I make good use of this because my shop at home is 60 yards away from where I park my vehicle and I only have a narrow wheelbarrow access down the side of my house to the shop.

Wheels means a ramp can be used to load and unload into my van.

At the log, if the log rails are firmly locked to the log and not too high off the ground the mill can be parked alongside the log rails and pulled up onto the log rails.
This is aided by adding HDPE strips to the underside of the mill rails
Then the wheels are removed and reattached at the other end of the log but often I just leave the wheels on as they help to balance the weight of the power head and add more weight to help the mill slide down the cut.

The full length mill handle parallel to the rails also extends outwards to act as a 3rd leg.
Notice how far away the full length handle is away from the mill rails - this makes it easier to hand file the cutters from that side.



The 3rd leg allows the mill to stand on end on a firm surface - this makes it much easier to clean.


----------



## SeMoTony (Feb 28, 2017)

BobL said:


> If mill weight is an issue you can minimise the need to carry a big saw and mill by using a wheelbarrow, or better still adding detachable wheels to the ends of the mill rails.
> Like this.
> View attachment 561319
> 
> ...


Functional aesthetics is a form of beauty I greatly appreciate. Thank you Bob, if I ever win money enough to visit Perth, I'd be willing to pay for a tour thru your shop, there are items I've not seen in there that I doubt I'd ever develop from my mind.


----------



## SeMoTony (Feb 28, 2017)

TedSherman said:


> Now, that I bought a ported and modded Husky 394xp, the question is: what size mill to go with? The logs I currently have are up to 32" diameter--but I know of some stumps in the area that are probably 48". Will this saw power a 52" bar? I've read several posts where folks say go with larger than what you currently think you need? Is it really that addictive? The Panthermill II 60" is $240 (http://pantherpros.com/panthermill2.html); Bailey's has the Granberg 56" for $340 (https://www.baileysonline.com/Fores...K-III-Alaskan-Chainsaw-Mill-with-56-Rails.axd) . Any feedback as to whether the Granberg is worth the additional $? I know kpantherpro is on the forum--so maybe he can chime in.

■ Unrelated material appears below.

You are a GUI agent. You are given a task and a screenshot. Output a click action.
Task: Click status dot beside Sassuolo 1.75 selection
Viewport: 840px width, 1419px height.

Ted; Yes it is that addictive! 6 Years ago I had ms-170 with HF version of Beam maker. Now my typical bar is 42" drilled thru sprocket. I had ordered, "just in case" a 60" bar after I found use for the just in case 50" bar. I now have a dual power 72" on order because the stump left in my avatar needed that to get another slice or two. that 170 is not pulling that much chain. ms-460 mm'd and max flo filter, 046 for other end of 6 ft. bar and more recently a ported cylinder ms-661 so bars, chains tension adjusters , drive sprockets etc. stay compatible.
My knees were replaced after grinding for a while. Chicken shots, a lube injected into the joint reduces the pain by filling in between bones that should not touch. May be a help for you, I found it on line and was provided as soon as I asked, Doc did not suggest. Good luck Ted


----------



## 009L (Feb 28, 2017)

Are any of you guys using the Granberg EZ Rails? If so, how do you like them?

Pat


----------



## SeMoTony (Feb 28, 2017)

009L said:


> Are any of you guys using the Granberg EZ Rails? If so, how do you like them?
> 
> Pat


I did at first, not any more. Once I saw a ladder being used , pipe hanger clamps w/screws to hold rungs in place were put in tool carry. For me ladder has been easier and more stable. Farm auctions have provided long extension ladders for cheap. EZ rails are now used for mill w/longer bars so no waste of what I have (-;


----------



## 009L (Feb 28, 2017)

Thanks SMT!

You just saved me some cash. I don't suppose you have any pic's or vid of your set up and/or in use?

Pat 



SeMoTony said:


> I did at first, not any more. Once I saw a ladder being used , pipe hanger clamps w/screws to hold rungs in place were put in tool carry. For me ladder has been easier and more stable. Farm auctions have provided long extension ladders for cheap. EZ rails are now used for mill w/longer bars so no waste of what I have (-;


----------